■ INSTRUCTIONS FOR THE TASK
Look through the data below, tally the lines where "size" occurs, and write the total alone.

■ DATA PROVIDED
_ _ _ _ _

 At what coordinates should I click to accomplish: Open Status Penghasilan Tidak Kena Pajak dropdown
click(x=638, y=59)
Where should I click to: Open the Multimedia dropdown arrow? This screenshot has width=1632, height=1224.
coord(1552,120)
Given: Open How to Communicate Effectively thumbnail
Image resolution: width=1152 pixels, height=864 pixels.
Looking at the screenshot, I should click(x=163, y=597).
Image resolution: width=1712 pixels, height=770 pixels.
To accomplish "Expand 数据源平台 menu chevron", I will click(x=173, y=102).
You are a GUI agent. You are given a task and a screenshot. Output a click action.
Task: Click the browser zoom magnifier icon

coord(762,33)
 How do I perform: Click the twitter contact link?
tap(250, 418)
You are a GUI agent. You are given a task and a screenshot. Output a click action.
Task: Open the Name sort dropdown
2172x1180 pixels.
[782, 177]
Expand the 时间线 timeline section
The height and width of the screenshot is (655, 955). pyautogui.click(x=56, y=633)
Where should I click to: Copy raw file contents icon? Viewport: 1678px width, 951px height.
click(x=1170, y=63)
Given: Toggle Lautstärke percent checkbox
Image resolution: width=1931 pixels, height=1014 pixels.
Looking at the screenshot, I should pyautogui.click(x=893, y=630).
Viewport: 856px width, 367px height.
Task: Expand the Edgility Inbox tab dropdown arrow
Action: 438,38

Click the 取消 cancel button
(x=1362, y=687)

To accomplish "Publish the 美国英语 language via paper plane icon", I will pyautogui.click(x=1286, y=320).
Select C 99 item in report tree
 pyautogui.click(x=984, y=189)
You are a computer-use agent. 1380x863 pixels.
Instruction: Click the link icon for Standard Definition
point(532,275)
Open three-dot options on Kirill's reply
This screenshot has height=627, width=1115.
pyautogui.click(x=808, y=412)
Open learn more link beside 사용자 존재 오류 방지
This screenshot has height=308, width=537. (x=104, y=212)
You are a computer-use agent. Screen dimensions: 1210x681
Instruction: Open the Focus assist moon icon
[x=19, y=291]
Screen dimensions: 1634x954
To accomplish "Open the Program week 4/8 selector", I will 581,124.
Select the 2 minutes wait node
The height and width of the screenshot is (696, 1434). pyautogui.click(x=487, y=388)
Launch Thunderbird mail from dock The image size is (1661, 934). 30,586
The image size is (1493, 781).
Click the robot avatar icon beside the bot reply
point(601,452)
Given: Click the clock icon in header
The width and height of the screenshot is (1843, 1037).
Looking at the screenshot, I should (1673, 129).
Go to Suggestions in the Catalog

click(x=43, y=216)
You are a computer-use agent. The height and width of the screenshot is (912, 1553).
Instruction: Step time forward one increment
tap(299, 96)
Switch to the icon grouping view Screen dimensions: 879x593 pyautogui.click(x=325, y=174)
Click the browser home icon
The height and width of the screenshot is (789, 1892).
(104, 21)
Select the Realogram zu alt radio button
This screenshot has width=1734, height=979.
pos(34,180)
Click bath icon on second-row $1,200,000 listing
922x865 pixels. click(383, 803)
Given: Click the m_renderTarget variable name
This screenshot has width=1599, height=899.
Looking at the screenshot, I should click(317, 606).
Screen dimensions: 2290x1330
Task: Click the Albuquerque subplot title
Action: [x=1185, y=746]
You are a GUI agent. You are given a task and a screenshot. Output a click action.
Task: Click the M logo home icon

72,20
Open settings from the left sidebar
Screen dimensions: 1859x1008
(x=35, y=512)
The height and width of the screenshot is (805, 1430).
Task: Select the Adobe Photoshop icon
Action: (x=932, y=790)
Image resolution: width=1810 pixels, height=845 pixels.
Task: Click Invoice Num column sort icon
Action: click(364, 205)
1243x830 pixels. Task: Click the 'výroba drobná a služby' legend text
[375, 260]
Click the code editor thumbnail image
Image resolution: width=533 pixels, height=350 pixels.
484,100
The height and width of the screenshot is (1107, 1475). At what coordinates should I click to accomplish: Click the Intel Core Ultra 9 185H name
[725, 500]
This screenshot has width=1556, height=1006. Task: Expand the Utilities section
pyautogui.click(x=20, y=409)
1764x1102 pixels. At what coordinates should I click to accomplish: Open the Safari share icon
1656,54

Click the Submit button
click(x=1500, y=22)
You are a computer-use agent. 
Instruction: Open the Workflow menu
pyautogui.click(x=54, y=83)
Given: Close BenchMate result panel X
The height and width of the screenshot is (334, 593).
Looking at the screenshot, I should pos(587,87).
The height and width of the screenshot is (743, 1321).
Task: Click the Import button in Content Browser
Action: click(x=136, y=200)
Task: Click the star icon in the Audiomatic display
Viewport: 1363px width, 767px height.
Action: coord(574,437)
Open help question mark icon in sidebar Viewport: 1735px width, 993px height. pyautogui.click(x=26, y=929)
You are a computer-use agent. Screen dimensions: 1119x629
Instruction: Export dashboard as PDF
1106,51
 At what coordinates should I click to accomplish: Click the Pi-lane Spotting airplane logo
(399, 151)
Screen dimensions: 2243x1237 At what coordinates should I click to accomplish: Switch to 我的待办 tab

_ _ _ _ _

■ RESPONSE AREA
2